--- Material provided Enclosed Below ---

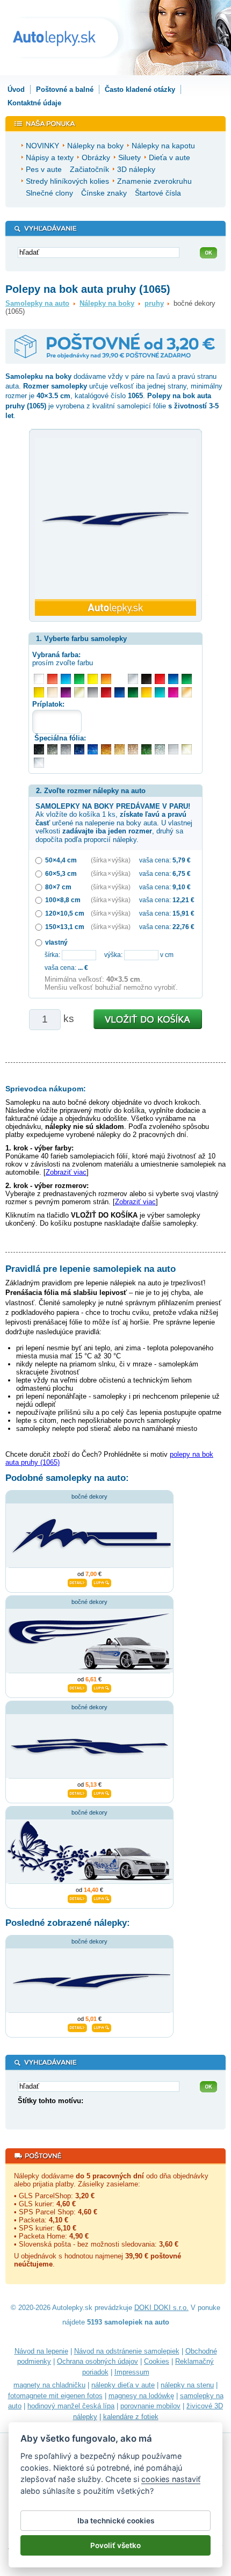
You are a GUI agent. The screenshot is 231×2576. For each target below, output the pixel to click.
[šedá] (92, 692)
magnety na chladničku (49, 2385)
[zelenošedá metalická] (160, 749)
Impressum (131, 2372)
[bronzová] (187, 692)
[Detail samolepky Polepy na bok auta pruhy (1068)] (77, 1792)
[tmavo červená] (106, 692)
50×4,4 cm (61, 860)
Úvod (16, 89)
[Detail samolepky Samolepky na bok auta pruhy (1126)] (77, 1582)
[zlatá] (79, 692)
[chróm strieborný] (39, 763)
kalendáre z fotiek (130, 2417)
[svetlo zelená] (79, 679)
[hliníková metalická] (66, 749)
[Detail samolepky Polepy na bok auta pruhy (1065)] (77, 2026)
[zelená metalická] (146, 749)
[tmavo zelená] (133, 692)
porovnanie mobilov (150, 2406)
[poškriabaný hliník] (173, 749)
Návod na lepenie (41, 2351)
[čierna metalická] (39, 749)
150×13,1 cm (64, 926)
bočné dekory (89, 1496)
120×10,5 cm (64, 913)
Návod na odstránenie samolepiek (126, 2351)
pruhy (154, 303)
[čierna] (146, 679)
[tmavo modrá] (119, 692)
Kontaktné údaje (34, 103)
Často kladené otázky (140, 89)
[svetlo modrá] (66, 679)
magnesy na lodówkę (141, 2396)
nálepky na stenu (187, 2385)
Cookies (156, 2361)
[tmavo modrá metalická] (79, 749)
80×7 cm (58, 886)
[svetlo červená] (52, 679)
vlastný (56, 942)
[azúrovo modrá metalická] (92, 749)
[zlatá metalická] (119, 749)
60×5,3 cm (61, 873)
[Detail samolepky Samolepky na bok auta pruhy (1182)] (77, 1687)
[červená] (160, 679)
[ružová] (173, 692)
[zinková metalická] (52, 749)
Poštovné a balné (64, 89)
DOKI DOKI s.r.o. (161, 2308)
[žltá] (39, 692)
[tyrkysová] (160, 692)
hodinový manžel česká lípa (70, 2406)
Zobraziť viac (66, 1172)
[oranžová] (106, 679)
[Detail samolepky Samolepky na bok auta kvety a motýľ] (77, 1898)
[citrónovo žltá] (92, 679)
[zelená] (187, 679)
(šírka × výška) (111, 860)
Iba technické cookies (115, 2520)
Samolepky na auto (37, 303)
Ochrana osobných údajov (97, 2361)
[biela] (39, 679)
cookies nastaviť (170, 2479)
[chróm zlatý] (187, 749)
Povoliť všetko (115, 2545)
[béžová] (52, 692)
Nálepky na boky (107, 303)
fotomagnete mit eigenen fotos (55, 2396)
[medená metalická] (106, 749)
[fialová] (66, 692)
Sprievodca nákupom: (45, 1088)
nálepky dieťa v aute (123, 2385)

--- End of Enclosed Material provided ---

Please show every line of the entries above that contains the word "modrá".

Your solution:
[tmavo modrá] (119, 692)
[svetlo modrá] (66, 679)
[tmavo modrá metalická] (79, 749)
[azúrovo modrá metalická] (92, 749)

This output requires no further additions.